▸ **Exercise description**: Restate the entries word for word, leaving nothing out.
==== Task data
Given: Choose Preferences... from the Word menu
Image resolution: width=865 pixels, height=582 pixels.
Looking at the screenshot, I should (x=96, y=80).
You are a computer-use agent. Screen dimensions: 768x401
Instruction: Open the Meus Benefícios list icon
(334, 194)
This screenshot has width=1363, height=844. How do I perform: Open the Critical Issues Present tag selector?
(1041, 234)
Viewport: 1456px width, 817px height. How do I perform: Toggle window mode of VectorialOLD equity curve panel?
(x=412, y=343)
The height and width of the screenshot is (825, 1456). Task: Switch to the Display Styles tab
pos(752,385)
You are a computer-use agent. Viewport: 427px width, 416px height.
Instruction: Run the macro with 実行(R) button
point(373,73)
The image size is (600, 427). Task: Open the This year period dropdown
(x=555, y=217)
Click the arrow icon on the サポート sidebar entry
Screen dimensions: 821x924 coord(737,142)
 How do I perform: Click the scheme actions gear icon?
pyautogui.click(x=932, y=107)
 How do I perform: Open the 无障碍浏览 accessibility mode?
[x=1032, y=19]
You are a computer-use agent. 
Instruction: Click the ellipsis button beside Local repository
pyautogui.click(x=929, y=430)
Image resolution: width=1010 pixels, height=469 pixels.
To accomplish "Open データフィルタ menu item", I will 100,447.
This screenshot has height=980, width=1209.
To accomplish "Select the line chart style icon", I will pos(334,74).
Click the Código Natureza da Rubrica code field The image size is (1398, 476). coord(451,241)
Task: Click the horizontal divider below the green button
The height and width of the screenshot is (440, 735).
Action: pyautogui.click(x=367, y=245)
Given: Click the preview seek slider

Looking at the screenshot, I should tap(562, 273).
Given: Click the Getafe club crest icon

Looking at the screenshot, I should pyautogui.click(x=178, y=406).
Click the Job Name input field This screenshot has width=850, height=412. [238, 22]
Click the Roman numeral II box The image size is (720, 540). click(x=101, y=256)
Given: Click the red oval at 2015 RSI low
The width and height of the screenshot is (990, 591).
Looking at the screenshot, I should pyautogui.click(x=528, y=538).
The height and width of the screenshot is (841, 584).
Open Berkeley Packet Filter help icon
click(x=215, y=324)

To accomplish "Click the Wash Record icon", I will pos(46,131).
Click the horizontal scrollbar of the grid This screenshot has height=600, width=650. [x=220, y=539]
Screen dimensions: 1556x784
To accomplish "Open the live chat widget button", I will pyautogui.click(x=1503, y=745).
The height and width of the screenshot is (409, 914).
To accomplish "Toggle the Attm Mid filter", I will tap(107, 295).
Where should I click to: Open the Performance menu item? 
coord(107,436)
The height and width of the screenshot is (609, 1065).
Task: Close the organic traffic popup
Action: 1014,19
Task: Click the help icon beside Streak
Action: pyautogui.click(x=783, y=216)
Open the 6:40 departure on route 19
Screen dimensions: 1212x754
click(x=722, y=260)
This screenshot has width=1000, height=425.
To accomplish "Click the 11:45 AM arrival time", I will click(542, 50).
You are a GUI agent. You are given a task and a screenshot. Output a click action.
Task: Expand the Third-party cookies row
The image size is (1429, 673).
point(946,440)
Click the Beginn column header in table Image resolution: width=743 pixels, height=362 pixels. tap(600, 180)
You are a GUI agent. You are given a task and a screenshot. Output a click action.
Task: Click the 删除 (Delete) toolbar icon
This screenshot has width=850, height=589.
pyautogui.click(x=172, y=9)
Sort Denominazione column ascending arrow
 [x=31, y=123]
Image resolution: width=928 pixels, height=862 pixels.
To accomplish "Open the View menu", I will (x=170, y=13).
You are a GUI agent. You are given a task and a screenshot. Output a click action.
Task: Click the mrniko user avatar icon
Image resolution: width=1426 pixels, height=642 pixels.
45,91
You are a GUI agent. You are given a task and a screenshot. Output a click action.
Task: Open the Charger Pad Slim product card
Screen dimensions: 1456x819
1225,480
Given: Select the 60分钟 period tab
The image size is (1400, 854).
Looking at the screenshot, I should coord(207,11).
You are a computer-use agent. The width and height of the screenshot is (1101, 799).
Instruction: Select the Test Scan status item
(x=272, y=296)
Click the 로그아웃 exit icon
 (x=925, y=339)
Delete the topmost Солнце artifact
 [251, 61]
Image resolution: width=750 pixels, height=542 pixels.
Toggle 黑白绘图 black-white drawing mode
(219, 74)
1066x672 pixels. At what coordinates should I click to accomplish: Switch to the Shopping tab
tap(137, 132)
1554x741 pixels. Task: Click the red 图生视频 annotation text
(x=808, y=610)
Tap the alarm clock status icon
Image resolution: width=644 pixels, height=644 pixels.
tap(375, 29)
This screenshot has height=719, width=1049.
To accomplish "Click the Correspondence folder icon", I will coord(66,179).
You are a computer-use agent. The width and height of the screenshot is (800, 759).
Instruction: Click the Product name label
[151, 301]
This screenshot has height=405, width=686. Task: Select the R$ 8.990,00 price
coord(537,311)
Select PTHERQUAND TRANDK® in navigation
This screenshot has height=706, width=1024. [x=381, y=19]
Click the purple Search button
========
▸ **Your response**:
Given: Choose Preferences... from the Word menu
Image resolution: width=865 pixels, height=582 pixels.
Looking at the screenshot, I should (x=96, y=80).
You are a computer-use agent. Screen dimensions: 768x401
Instruction: Open the Meus Benefícios list icon
(334, 194)
This screenshot has width=1363, height=844. How do I perform: Open the Critical Issues Present tag selector?
(1041, 234)
Viewport: 1456px width, 817px height. How do I perform: Toggle window mode of VectorialOLD equity curve panel?
(x=412, y=343)
The height and width of the screenshot is (825, 1456). Task: Switch to the Display Styles tab
pos(752,385)
You are a computer-use agent. Viewport: 427px width, 416px height.
Instruction: Run the macro with 実行(R) button
point(373,73)
The image size is (600, 427). Task: Open the This year period dropdown
(x=555, y=217)
Click the arrow icon on the サポート sidebar entry
Screen dimensions: 821x924 coord(737,142)
 How do I perform: Click the scheme actions gear icon?
pyautogui.click(x=932, y=107)
 How do I perform: Open the 无障碍浏览 accessibility mode?
[x=1032, y=19]
You are a computer-use agent. 
Instruction: Click the ellipsis button beside Local repository
pyautogui.click(x=929, y=430)
Image resolution: width=1010 pixels, height=469 pixels.
To accomplish "Open データフィルタ menu item", I will 100,447.
This screenshot has height=980, width=1209.
To accomplish "Select the line chart style icon", I will pos(334,74).
Click the Código Natureza da Rubrica code field The image size is (1398, 476). coord(451,241)
Task: Click the horizontal divider below the green button
The height and width of the screenshot is (440, 735).
Action: pyautogui.click(x=367, y=245)
Given: Click the preview seek slider

Looking at the screenshot, I should tap(562, 273).
Given: Click the Getafe club crest icon

Looking at the screenshot, I should pyautogui.click(x=178, y=406).
Click the Job Name input field This screenshot has width=850, height=412. [238, 22]
Click the Roman numeral II box The image size is (720, 540). click(x=101, y=256)
Given: Click the red oval at 2015 RSI low
The width and height of the screenshot is (990, 591).
Looking at the screenshot, I should pyautogui.click(x=528, y=538).
The height and width of the screenshot is (841, 584).
Open Berkeley Packet Filter help icon
click(x=215, y=324)

To accomplish "Click the Wash Record icon", I will pos(46,131).
Click the horizontal scrollbar of the grid This screenshot has height=600, width=650. [x=220, y=539]
Screen dimensions: 1556x784
To accomplish "Open the live chat widget button", I will pyautogui.click(x=1503, y=745).
The height and width of the screenshot is (409, 914).
To accomplish "Toggle the Attm Mid filter", I will tap(107, 295).
Where should I click to: Open the Performance menu item? 
coord(107,436)
The height and width of the screenshot is (609, 1065).
Task: Close the organic traffic popup
Action: 1014,19
Task: Click the help icon beside Streak
Action: pyautogui.click(x=783, y=216)
Open the 6:40 departure on route 19
Screen dimensions: 1212x754
click(x=722, y=260)
This screenshot has width=1000, height=425.
To accomplish "Click the 11:45 AM arrival time", I will click(542, 50).
You are a GUI agent. You are given a task and a screenshot. Output a click action.
Task: Expand the Third-party cookies row
The image size is (1429, 673).
point(946,440)
Click the Beginn column header in table Image resolution: width=743 pixels, height=362 pixels. tap(600, 180)
You are a GUI agent. You are given a task and a screenshot. Output a click action.
Task: Click the 删除 (Delete) toolbar icon
This screenshot has width=850, height=589.
pyautogui.click(x=172, y=9)
Sort Denominazione column ascending arrow
 [x=31, y=123]
Image resolution: width=928 pixels, height=862 pixels.
To accomplish "Open the View menu", I will (x=170, y=13).
You are a GUI agent. You are given a task and a screenshot. Output a click action.
Task: Click the mrniko user avatar icon
Image resolution: width=1426 pixels, height=642 pixels.
45,91
You are a GUI agent. You are given a task and a screenshot. Output a click action.
Task: Open the Charger Pad Slim product card
Screen dimensions: 1456x819
1225,480
Given: Select the 60分钟 period tab
The image size is (1400, 854).
Looking at the screenshot, I should coord(207,11).
You are a computer-use agent. The width and height of the screenshot is (1101, 799).
Instruction: Select the Test Scan status item
(x=272, y=296)
Click the 로그아웃 exit icon
 (x=925, y=339)
Delete the topmost Солнце artifact
 [251, 61]
Image resolution: width=750 pixels, height=542 pixels.
Toggle 黑白绘图 black-white drawing mode
(219, 74)
1066x672 pixels. At what coordinates should I click to accomplish: Switch to the Shopping tab
tap(137, 132)
1554x741 pixels. Task: Click the red 图生视频 annotation text
(x=808, y=610)
Tap the alarm clock status icon
Image resolution: width=644 pixels, height=644 pixels.
tap(375, 29)
This screenshot has height=719, width=1049.
To accomplish "Click the Correspondence folder icon", I will coord(66,179).
You are a computer-use agent. The width and height of the screenshot is (800, 759).
Instruction: Click the Product name label
[151, 301]
This screenshot has height=405, width=686. Task: Select the R$ 8.990,00 price
coord(537,311)
Select PTHERQUAND TRANDK® in navigation
This screenshot has height=706, width=1024. [x=381, y=19]
Click the purple Search button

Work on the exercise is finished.